Top of INPUT DATA

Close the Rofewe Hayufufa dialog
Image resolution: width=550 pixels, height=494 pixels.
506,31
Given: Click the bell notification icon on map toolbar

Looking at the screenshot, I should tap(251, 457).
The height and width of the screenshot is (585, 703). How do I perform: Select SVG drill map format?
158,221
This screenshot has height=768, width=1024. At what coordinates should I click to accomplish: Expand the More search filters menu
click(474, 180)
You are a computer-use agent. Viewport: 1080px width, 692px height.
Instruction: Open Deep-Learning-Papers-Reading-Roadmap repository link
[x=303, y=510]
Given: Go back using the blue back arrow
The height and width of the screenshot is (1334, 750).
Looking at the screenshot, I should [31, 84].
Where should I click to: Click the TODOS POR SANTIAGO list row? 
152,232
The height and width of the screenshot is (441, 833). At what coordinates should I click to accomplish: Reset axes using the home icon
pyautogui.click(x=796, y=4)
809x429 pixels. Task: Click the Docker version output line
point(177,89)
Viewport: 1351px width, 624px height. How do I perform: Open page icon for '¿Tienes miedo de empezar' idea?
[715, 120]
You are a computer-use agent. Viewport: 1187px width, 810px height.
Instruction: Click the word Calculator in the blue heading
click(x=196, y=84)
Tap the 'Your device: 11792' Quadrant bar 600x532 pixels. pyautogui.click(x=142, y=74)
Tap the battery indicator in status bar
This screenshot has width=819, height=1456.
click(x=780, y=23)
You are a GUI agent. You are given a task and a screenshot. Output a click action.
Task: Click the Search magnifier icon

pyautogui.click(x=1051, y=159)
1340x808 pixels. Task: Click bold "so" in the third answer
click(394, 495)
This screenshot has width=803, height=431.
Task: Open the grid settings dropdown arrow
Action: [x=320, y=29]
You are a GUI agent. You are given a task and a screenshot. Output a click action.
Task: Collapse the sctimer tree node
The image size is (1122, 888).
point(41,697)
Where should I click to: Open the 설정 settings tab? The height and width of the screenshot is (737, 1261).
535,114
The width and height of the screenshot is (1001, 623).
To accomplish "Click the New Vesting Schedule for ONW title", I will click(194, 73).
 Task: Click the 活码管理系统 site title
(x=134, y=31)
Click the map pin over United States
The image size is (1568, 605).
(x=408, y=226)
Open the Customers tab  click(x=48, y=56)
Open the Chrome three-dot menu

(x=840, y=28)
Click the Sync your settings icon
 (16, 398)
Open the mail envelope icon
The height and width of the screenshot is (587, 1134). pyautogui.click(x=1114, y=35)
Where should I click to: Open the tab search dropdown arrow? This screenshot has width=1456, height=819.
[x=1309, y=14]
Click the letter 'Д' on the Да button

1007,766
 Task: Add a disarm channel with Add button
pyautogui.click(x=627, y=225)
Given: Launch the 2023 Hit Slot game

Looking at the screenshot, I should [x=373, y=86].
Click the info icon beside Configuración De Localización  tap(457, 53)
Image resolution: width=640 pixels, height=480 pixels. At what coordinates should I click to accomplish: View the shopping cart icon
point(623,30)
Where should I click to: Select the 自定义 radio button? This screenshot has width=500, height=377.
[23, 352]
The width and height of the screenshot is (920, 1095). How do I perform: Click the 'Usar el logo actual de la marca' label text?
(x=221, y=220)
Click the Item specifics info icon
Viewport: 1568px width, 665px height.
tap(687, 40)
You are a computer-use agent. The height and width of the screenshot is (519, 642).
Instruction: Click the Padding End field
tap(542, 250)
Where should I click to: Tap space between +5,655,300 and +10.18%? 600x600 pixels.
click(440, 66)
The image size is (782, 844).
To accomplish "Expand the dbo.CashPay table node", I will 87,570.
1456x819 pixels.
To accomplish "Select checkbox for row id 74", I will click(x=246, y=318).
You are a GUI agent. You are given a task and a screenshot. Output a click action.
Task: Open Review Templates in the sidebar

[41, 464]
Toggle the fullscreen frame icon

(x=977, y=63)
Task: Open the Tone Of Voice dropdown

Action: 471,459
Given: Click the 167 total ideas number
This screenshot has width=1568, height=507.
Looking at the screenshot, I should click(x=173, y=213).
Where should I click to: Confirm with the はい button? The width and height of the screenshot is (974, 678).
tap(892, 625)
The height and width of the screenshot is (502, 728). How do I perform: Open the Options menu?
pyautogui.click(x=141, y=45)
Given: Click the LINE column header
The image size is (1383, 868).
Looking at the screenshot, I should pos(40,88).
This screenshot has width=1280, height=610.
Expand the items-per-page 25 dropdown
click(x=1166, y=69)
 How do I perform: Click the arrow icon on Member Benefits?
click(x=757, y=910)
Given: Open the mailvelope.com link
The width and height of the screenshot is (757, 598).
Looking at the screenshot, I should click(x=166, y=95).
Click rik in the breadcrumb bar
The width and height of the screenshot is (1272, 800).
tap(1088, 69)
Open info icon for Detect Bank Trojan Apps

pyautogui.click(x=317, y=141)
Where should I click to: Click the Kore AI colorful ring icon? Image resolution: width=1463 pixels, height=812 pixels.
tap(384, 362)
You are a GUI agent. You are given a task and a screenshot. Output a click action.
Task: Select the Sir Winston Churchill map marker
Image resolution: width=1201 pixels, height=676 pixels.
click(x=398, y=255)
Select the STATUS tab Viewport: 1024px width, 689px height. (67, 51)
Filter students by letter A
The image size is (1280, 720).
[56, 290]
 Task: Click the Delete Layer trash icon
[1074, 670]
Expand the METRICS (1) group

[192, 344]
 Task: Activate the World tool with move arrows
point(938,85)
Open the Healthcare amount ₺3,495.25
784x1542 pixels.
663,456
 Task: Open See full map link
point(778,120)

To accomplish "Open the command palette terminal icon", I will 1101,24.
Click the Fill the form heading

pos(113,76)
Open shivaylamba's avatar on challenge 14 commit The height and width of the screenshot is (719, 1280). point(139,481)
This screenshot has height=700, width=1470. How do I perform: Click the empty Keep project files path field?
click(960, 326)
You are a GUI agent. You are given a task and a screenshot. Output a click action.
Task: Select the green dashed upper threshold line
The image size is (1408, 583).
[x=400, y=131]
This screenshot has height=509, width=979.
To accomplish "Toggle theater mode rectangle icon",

Bottom of INPUT DATA

YOUR OBJECTIVE: In the listing, find every line containing the word "computer" and list it.

WRITTEN REPLY:
You are a computer-use agent. Viewport: 1080px width, 692px height.
You are a computer-use agent. Viewport: 1187px width, 810px height.
You are a computer-use agent. The height and width of the screenshot is (519, 642).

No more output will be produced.